The gym has a ticket window where members drop request slips: "fix the treadmill belt," "restock towels on rack 3," "the sauna bulb is out." Maintenance comes by every 20 minutes, takes the next slip off the pile, and works on it. The member who dropped the slip walks back to the squat rack without waiting. Maintenance never stares at the window wondering when the next request will arrive. Neither side blocks the other. SQS is that ticket window between two programs. One program drops a message. The other program picks it up when it is ready. This lesson hangs the window and sends ten tickets through it.

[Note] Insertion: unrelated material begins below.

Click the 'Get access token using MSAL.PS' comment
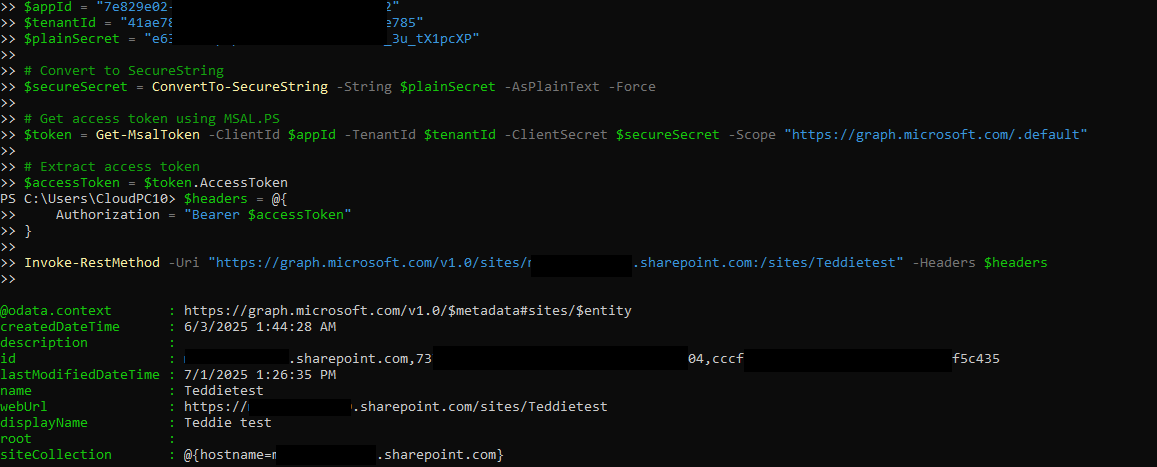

SQS stands for Simple Queue Service, and it was the third of the three original AWS services launched in 2006, alongside S3 and EC2. The idea is older than AWS by decades. IBM's MQ Series shipped in 1993 for mainframe shops that needed to pass messages between programs running in different buildings. Sun wrote a spec called JMS in 2001 that every Java server implemented. ActiveMQ in 2004 and RabbitMQ in 2007 made open-source queues normal on Linux. What SQS added was "I don't want to run a queue server." You hand AWS a queue name, they hold the messages, replicate them across three datacenters, and charge you 0.40 dollars per million API calls. There are no servers to patch, no disks to grow, no restarts on Tuesday night.

Producers drop messages at the ticket window; consumers pick them up on their own schedule.
Producers drop messages at the ticket window; consumers pick them up on their own schedule.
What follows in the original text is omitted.